**Assignment**
Copy out all the lines of the data that hold the word "screenshot".

(Beginning of Data records)

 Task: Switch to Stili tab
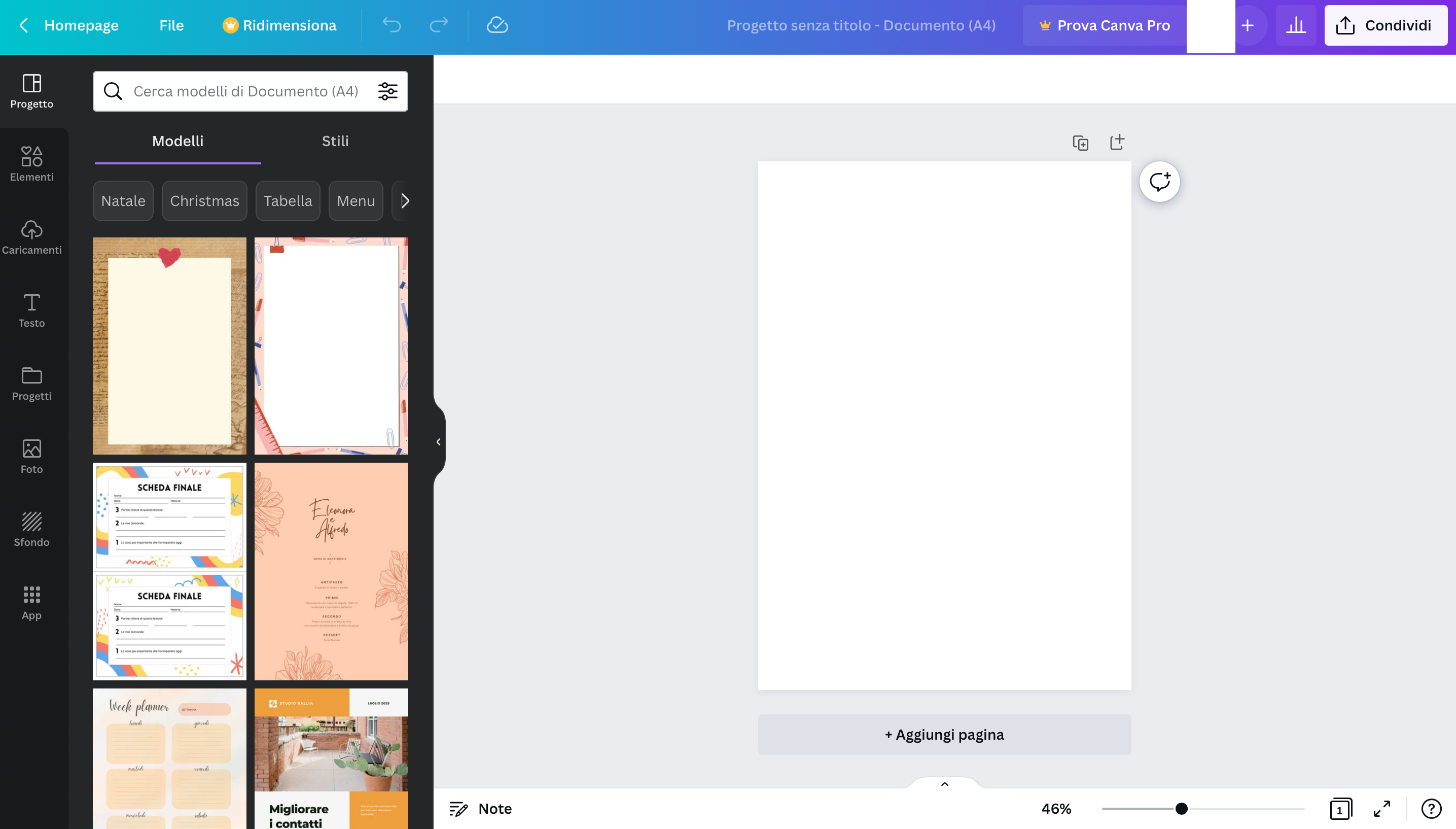pyautogui.click(x=335, y=140)
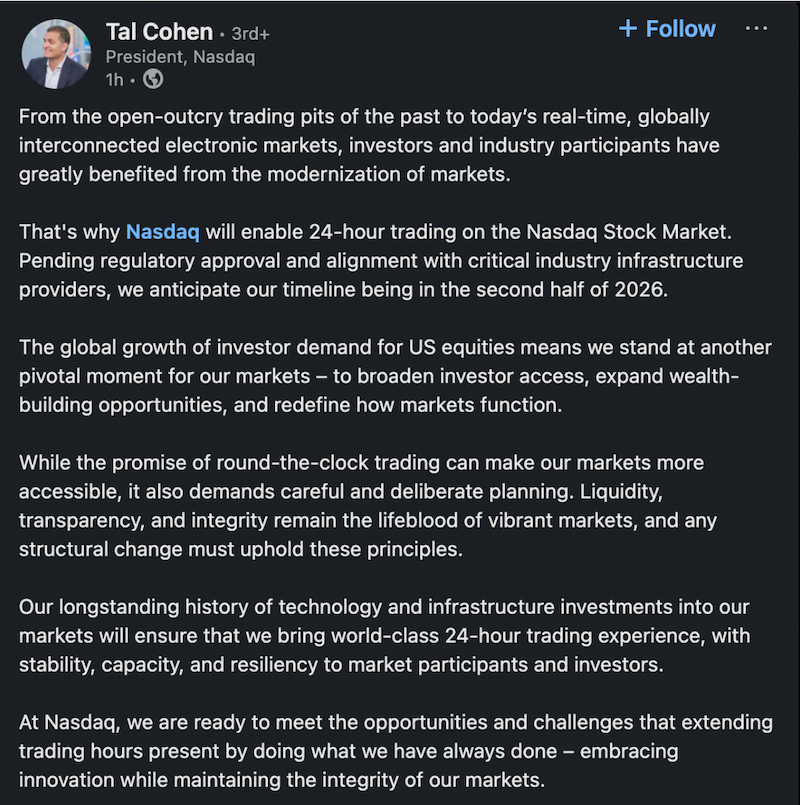
Task: Click Tal Cohen's circular profile photo
Action: click(x=56, y=52)
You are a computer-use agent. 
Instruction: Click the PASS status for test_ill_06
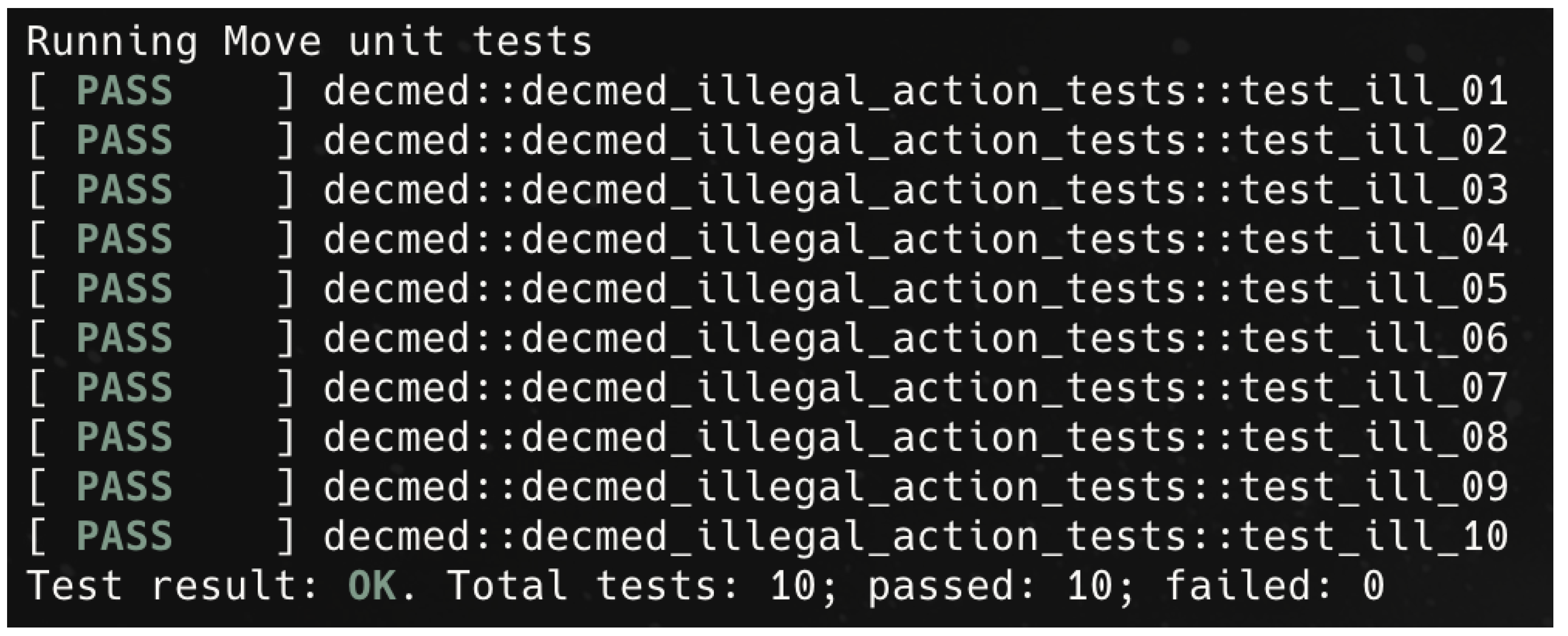[125, 339]
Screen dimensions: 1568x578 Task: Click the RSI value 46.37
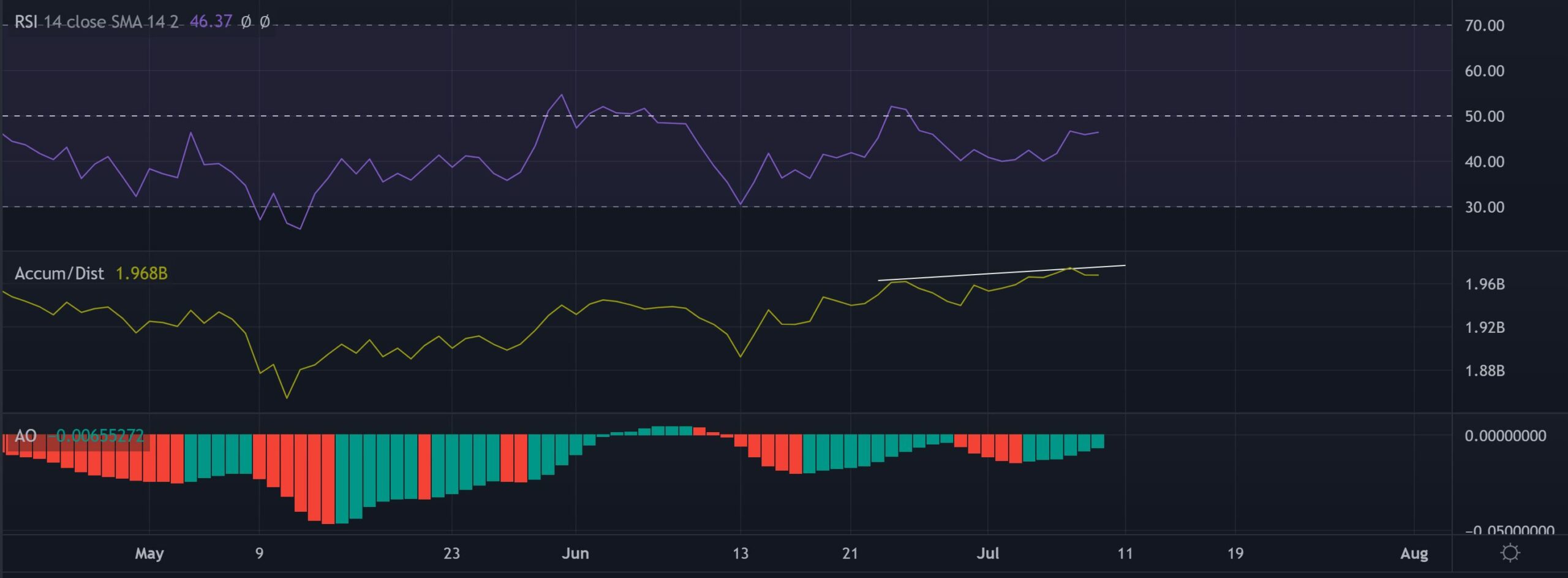tap(211, 22)
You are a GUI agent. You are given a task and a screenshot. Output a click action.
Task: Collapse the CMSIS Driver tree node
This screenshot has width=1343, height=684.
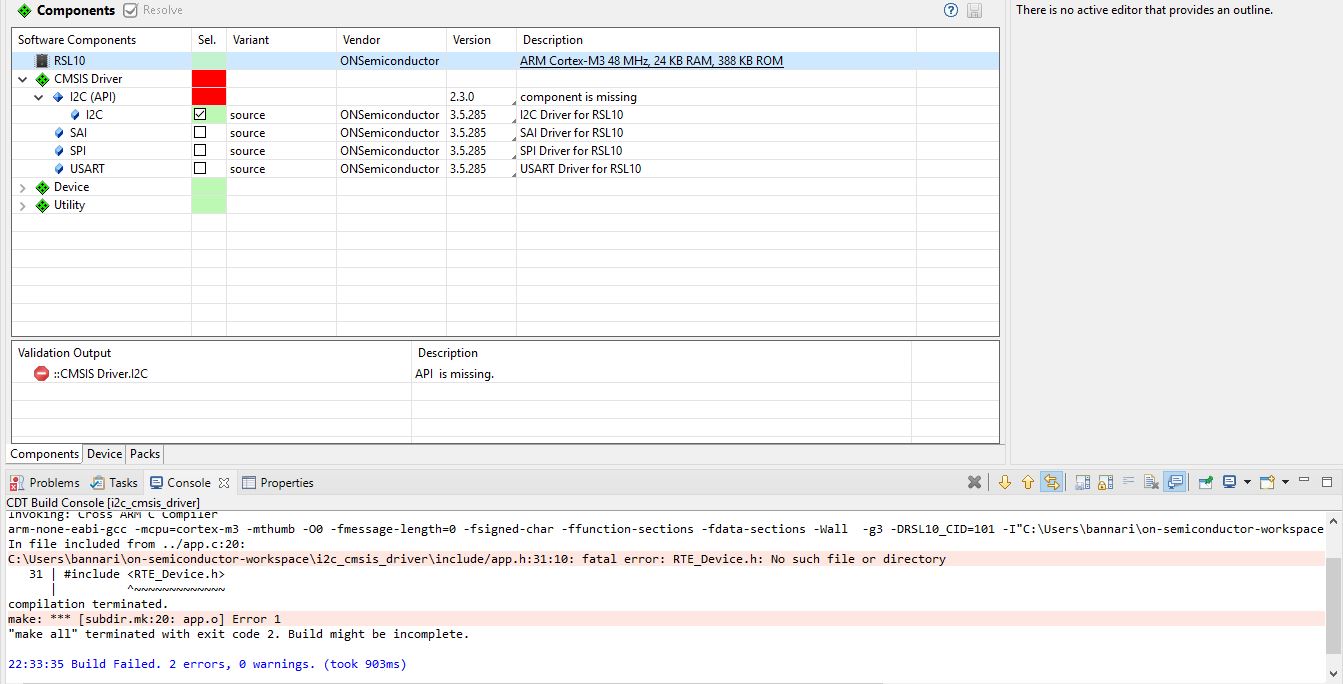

(End of Data records)

**Solution**
You are a GUI agent. You are given a task and a screenshot. Output a click action.
This screenshot has width=1343, height=684.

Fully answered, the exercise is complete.